Software


Where may I find certain software?

System commands are under

  • /usr/bin
  • /usr/local/bin

Cluster-wide software available to all users are installed under

  • /usr/local - for main stream and current version software developed by third parties
  • /opt/local - for rarely used and old versions of third party developed software

Users can compile and install software for personal use. Such software will not be seen by other users.

Users can create and share scripts and pipelines.
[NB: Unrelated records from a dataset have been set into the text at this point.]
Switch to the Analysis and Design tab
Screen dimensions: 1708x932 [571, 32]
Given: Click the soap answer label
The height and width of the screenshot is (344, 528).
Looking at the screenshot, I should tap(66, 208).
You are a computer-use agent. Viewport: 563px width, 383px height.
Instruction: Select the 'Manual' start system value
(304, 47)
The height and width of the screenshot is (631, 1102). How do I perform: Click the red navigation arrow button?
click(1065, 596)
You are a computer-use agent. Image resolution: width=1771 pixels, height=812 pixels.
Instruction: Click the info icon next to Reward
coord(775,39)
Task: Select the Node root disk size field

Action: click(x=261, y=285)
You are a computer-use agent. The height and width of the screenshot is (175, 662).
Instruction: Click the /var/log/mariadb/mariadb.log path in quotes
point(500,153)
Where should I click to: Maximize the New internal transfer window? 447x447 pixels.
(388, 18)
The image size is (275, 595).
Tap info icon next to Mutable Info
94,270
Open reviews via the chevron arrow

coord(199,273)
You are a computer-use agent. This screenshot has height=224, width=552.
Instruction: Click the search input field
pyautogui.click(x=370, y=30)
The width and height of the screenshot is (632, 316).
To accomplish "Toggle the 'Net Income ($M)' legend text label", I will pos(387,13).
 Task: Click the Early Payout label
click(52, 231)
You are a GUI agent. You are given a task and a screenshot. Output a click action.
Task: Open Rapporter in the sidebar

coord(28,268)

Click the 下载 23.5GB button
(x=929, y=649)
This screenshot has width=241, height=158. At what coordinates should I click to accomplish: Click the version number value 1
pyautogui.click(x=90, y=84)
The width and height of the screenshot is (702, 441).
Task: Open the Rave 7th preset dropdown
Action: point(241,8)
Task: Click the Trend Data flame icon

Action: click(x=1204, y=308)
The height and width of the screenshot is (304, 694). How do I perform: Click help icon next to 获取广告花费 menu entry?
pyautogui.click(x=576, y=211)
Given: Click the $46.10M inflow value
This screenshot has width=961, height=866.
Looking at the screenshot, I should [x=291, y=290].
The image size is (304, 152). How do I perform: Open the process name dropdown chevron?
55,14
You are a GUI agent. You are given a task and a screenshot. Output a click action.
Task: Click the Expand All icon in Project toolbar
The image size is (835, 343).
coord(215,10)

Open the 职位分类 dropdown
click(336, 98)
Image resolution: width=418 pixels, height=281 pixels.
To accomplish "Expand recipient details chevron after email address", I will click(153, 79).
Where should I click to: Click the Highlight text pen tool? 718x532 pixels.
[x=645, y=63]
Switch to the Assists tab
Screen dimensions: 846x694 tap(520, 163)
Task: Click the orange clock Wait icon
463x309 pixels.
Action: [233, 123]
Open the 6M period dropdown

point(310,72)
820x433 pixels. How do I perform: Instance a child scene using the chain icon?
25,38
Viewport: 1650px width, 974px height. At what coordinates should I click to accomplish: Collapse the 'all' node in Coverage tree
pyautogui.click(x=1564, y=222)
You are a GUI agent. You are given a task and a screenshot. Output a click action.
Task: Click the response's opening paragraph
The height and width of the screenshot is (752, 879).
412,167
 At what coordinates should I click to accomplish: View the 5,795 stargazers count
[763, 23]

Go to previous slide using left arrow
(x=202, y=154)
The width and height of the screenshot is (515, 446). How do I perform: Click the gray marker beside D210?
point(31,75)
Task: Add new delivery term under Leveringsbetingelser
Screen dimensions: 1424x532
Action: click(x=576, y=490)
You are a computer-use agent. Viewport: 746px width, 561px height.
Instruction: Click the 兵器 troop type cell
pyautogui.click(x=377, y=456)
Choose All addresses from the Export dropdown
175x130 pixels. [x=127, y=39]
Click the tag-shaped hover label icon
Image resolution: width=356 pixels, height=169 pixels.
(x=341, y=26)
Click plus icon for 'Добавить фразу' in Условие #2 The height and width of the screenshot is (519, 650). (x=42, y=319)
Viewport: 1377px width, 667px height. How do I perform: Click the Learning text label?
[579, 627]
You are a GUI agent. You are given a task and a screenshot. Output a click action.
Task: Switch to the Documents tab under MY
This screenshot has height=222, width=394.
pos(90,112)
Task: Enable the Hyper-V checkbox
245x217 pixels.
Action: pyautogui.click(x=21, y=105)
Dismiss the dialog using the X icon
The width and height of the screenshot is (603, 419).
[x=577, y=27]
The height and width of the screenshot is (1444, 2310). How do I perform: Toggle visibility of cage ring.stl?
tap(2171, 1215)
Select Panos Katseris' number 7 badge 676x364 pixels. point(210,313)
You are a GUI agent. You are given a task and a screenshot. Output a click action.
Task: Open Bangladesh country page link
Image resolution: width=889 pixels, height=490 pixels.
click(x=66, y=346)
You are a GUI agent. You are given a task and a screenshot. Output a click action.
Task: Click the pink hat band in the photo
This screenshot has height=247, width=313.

Doesn't like Windows, MAC, and Android, although linux supports windows/MAC style GUI user interface, it does not provide a self-populated OS level menu system that allows you to reach every commands via a few mouse clicks and moves.  And just like Windows and MAC, there is also not a smart guide to tell you which command you should use and how if you just state a job description.  You may have to search internet for the command that can do the job you want and come back to find out if this command is already available in the system.

Also does not like Windows, MAC OS, and Android, which come as a whole and the applications can be installed as packages, linux type OS usually includes several thousands up to several ten thousands of packages, among which a few hundreds can make a basic working system and nearly nobody really wants to install everything.  Every linux computer may have been installed a different subset of the OS. 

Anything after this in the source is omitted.